On May 31, 2008, the duo announced their first summer tour in eight years. The tour started at Tokyo Dome on July 21, 2008—coinciding with their 11th anniversary—and extended the duo's record for holding the most Tokyo Dome concerts.

=== 2009–2015: J Album, K Album, L Album and M Album ===
They released their 28th single "Yakusoku" (約束) on January 28, 2009, which debuted at the top of the Oricon charts, not only extending their Guinness record but also improving their own Oricon record for the most consecutive years with a number-one single. The duo's 29th single "Swan Song" (スワンソング, Suwan Songu), released on October 28, 2009, debuted at the top of the Oricon charts, extending their record. Their 14th album J Album was released on December 9, 2009, ranked the first in Oricon. At the end of 2010, the duo released their 30th single "Family: Hitotsu ni Naru Koto" (Family ～ひとつになること), with the lyrics written by Tsuyoshi and the music composed by Koichi. Their 31st single "Time," also used as the theme song for Dynasty Warriors 7, has extended their Guinness World Record again. The duo released K album on November 9, 2011, which debuted at the top of Oricon charts. KinKi Kids started year 2012 with a new single "Kawatta Katachi no Ishi" (変わったかたちの石). The duo released their 16th and 17th album L Album and M Album on December 4, 2013, and December 10, 2014, both ranked the first in Oricon.

=== 2016–2017: 20th anniversary ===
The duo started their 20th anniversary by the release of single "Bara to Taiyou" on July 20, 2016, followed by the release of album N Album on September 21, 2016, and single "Michi wa Tezukara Yume no Hana" on November 2, 2016, all ranked the first in Oricon. From September 29 to November 12, 2016, KinKi Kids held their first Arena tour in 16 years, returning to the Budokan where they had first concert in 1994. On December 31, 2016, the duo made their first appearance on Kohaku Uta Gassen as formal participant (although they have performed there in 1996 and 1999 as guest), performing their debut single "Garasu no Shonen". On July 12, 2017, the duo released their 38th single "The Red Light", which reached No.1 on the Oricon charts. With No.1 winning singles every year since 1997, KinKi Kids overtook B'z to become the artist to have the most consecutive years with a Japanese No.1 single. The duo held their 20th anniversary events on July 15 and 16 at Yokohama Stadium. On 21 July 2017, the day commemorate the 20th anniversary of debut, the sequel of 1997 drama Bokura no Yūki Miman City starred Koichi and Tsuyoshi was aired as a special drama Bokura no Yūki Miman City: 2017 on NTV, and the music show LOVE LOVE Aishiteru, hosted by KinKi Kids and ended in 2001, revived for one night only in Fuji Television.
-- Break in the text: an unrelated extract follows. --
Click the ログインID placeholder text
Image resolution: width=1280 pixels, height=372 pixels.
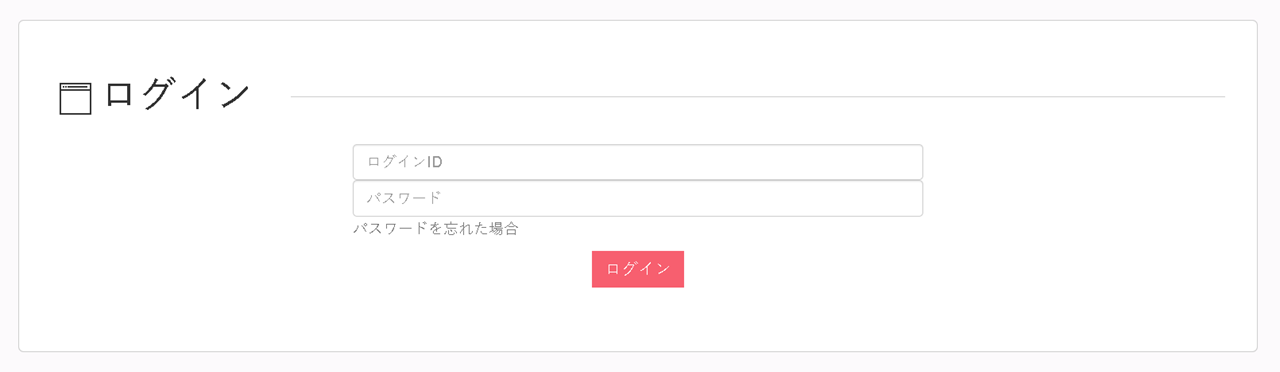click(x=405, y=162)
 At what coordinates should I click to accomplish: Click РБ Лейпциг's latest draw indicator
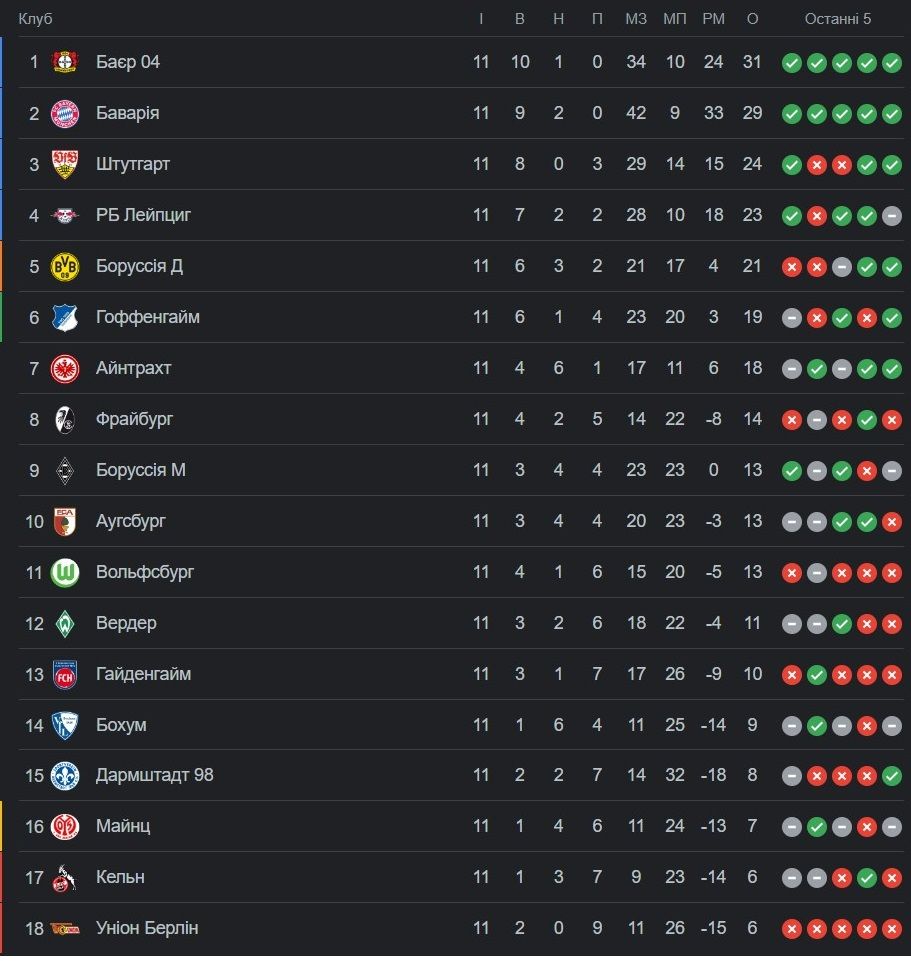click(892, 215)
=== 2018–2021: "Topaz Love" and O Album ===
KinKi Kids released their 39th single "Topaz Love/Destiny" on January 24, 2018, which is their third self-composed single (lyrics by Tsuyoshi and music by Koichi). It reached No.1 again and is the best-selling single for the duo since 2009. The five succeeding singles released between 2018 and 2022 all reached No.1, extending their record of the most consecutive No.1 singles since debut and the most consecutive years with a Japanese No.1 single to 44 works and 26 years respectively. The duo released their first studio album in four years on December 23, 2020, ranked No.1 in Oricon, which is their 20th No.1 albums. Releasing 21 albums of which 20 reached No.1, they tie up with Ayumi Hamazaki to become the artist who has the third most No.1 albums in Japan.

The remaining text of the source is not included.